I used to not have a trash
bin in my room. My mom used to tell me I didn't need it: “When you
make trash walk to the kitchen and dump it there.” Only now that I
have a trash bin do I know what the lack of it causes: a reluctance
to perceive things as useless, as Trash. A little piece of paper, a
watermelon seed, a piece of tape, push them to the corner, sweep it
under the rug. Dust stops being dirty, it is natural, it is dead skin
after all, and I am also dead skin. That's what happens when you
ignore some unsavoury basic need, no trash container means the trash
has to be dissipated around the room, rather than concentrated on the
one spot. Sadhguru knew this when he spoke that the trash bin was
essential. Imagine, if you wish to get visceral, the human body
without the body's trashcan – the rectum. My current condition is
almost the opposite. Trash, because of its easy disposability
faciliated by the bin is perceived by me as strongly offensive,
something to be disposed as soon as possible. I'm even to the point
where, a bit ridiculous, if I finish a toothpaste container, I carry
it from the bathroom to my private bin rather than the kitchen's.
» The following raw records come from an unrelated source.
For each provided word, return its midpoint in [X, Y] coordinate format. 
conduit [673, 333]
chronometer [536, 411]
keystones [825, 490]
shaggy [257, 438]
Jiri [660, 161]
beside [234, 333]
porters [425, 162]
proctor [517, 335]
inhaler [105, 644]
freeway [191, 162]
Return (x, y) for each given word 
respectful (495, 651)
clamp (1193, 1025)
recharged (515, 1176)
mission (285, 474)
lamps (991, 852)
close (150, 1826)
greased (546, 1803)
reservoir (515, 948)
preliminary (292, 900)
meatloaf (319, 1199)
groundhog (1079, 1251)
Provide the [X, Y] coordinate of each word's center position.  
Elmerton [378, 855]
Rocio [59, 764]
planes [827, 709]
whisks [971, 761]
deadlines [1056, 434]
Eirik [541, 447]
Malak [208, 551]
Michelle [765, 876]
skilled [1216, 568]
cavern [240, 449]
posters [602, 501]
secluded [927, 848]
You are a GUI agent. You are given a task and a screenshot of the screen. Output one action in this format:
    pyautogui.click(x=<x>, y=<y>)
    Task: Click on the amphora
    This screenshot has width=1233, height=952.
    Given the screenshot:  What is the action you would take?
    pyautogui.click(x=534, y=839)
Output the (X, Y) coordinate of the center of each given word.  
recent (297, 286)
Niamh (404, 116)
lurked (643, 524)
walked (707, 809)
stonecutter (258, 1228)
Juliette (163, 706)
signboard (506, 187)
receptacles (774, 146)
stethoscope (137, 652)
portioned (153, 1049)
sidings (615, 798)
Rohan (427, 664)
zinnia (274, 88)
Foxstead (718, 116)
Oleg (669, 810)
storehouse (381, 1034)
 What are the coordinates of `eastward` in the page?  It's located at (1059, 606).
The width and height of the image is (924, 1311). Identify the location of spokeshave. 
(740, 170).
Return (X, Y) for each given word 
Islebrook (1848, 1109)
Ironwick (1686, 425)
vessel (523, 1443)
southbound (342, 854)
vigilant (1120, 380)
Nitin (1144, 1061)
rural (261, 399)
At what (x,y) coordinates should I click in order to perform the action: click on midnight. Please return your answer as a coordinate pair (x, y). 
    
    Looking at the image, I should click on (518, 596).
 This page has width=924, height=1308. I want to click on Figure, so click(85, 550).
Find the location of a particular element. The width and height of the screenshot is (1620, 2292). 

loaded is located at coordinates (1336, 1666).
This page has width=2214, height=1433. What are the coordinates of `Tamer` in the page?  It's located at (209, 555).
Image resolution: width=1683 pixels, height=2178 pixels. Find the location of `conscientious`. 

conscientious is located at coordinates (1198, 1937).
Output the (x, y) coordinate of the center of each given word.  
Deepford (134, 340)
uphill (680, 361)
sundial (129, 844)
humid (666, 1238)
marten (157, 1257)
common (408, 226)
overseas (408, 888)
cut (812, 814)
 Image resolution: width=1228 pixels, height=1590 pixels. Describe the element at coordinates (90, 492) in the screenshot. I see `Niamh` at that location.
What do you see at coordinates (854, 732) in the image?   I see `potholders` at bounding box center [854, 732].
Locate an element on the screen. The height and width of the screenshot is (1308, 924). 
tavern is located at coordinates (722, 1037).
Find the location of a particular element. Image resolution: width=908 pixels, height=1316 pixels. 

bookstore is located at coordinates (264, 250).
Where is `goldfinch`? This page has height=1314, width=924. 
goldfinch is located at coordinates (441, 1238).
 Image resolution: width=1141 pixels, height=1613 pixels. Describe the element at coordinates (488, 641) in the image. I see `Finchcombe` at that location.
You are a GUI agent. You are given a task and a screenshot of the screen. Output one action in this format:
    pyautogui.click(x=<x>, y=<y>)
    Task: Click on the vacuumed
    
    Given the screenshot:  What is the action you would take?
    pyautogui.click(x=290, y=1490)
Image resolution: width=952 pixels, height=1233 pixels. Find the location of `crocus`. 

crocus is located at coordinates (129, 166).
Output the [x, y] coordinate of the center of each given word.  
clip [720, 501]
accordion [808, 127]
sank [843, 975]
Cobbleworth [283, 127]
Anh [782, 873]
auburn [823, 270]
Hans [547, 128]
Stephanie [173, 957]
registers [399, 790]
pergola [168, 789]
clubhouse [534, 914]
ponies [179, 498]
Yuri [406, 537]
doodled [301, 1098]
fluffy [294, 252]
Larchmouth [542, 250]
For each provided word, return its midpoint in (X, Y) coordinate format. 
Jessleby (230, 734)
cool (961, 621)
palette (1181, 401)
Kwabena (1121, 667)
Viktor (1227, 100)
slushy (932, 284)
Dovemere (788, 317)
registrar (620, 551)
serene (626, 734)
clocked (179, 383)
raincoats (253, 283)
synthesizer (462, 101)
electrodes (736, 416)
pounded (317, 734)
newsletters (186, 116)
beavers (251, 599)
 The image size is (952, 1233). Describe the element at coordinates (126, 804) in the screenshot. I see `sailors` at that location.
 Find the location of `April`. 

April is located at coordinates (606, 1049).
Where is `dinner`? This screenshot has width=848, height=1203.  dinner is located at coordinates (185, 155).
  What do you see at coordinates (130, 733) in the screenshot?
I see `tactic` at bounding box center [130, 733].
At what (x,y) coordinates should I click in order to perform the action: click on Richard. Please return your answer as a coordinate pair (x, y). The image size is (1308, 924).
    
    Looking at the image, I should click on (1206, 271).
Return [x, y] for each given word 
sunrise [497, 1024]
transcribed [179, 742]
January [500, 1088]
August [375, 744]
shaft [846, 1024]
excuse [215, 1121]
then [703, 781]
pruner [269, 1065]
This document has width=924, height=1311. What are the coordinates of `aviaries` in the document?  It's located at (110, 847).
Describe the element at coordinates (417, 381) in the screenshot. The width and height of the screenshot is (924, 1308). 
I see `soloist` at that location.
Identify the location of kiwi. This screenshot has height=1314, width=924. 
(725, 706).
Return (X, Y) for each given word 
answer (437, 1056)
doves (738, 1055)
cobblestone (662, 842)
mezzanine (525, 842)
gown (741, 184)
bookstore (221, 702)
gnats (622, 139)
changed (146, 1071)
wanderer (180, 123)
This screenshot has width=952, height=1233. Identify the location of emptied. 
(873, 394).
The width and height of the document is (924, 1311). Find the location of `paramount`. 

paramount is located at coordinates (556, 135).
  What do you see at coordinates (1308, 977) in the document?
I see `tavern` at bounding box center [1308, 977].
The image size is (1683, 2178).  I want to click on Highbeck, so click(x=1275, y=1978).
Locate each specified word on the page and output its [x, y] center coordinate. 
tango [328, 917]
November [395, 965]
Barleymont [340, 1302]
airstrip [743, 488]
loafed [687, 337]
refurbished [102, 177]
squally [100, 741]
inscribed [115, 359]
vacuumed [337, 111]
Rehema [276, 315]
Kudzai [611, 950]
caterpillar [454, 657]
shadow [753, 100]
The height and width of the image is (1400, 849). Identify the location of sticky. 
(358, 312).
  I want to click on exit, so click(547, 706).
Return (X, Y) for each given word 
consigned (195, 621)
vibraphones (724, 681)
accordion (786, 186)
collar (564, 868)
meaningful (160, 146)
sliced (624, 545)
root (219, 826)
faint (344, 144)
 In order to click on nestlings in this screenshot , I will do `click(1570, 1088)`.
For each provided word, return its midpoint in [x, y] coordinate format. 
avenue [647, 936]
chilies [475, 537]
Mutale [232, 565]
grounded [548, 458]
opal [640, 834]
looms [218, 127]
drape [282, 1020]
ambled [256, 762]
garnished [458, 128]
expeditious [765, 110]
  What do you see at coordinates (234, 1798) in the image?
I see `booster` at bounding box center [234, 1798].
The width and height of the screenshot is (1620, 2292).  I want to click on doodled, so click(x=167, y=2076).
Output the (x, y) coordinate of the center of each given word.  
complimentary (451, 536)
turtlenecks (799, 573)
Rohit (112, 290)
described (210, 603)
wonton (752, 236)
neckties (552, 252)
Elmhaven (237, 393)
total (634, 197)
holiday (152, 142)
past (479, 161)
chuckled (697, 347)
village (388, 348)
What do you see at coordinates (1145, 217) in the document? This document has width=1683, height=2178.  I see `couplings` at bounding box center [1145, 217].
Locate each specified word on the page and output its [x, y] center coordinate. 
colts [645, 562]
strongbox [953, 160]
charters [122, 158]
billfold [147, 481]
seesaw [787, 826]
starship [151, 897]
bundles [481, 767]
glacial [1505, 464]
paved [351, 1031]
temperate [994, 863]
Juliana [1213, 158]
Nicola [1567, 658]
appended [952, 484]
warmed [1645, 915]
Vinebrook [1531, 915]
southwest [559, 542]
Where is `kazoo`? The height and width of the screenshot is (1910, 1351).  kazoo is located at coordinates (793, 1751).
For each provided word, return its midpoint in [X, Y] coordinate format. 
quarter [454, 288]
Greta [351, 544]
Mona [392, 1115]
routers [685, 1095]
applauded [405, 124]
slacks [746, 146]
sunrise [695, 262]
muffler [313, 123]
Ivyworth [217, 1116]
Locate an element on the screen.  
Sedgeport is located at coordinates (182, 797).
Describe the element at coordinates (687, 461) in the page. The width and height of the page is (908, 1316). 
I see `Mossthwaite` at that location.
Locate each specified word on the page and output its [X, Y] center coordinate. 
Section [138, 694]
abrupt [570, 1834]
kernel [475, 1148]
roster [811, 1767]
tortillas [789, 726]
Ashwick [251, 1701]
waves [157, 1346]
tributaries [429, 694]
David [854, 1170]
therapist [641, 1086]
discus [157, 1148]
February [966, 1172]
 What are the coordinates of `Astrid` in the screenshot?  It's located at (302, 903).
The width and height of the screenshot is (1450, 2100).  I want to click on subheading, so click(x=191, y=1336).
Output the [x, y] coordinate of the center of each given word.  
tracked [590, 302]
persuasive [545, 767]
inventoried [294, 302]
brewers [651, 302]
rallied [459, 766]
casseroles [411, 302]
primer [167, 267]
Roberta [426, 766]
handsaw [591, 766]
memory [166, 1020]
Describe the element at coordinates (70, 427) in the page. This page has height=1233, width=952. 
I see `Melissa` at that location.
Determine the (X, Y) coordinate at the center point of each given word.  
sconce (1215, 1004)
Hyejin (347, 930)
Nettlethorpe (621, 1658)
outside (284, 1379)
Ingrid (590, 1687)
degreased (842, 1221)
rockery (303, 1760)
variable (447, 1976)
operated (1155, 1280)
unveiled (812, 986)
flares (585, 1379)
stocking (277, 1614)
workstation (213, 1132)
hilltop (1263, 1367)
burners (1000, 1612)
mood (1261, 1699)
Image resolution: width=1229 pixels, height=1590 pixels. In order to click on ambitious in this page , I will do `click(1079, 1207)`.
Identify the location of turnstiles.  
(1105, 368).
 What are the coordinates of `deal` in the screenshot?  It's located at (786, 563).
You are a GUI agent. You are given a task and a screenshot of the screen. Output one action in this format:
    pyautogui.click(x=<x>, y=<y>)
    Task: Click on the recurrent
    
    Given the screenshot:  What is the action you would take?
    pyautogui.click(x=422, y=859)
It's not that it's closer, which it is, it's that I get a weird
feeling of pleasure from disposal, like I want to compulsively fill
another trash bag just to replace it. It feels good anyway, I like to
think the former binless and now binful existences aren't mere quirk
of mine but contain an element of my life at large in it. Useless
stuff not only weeded out but having their uselessness exposed.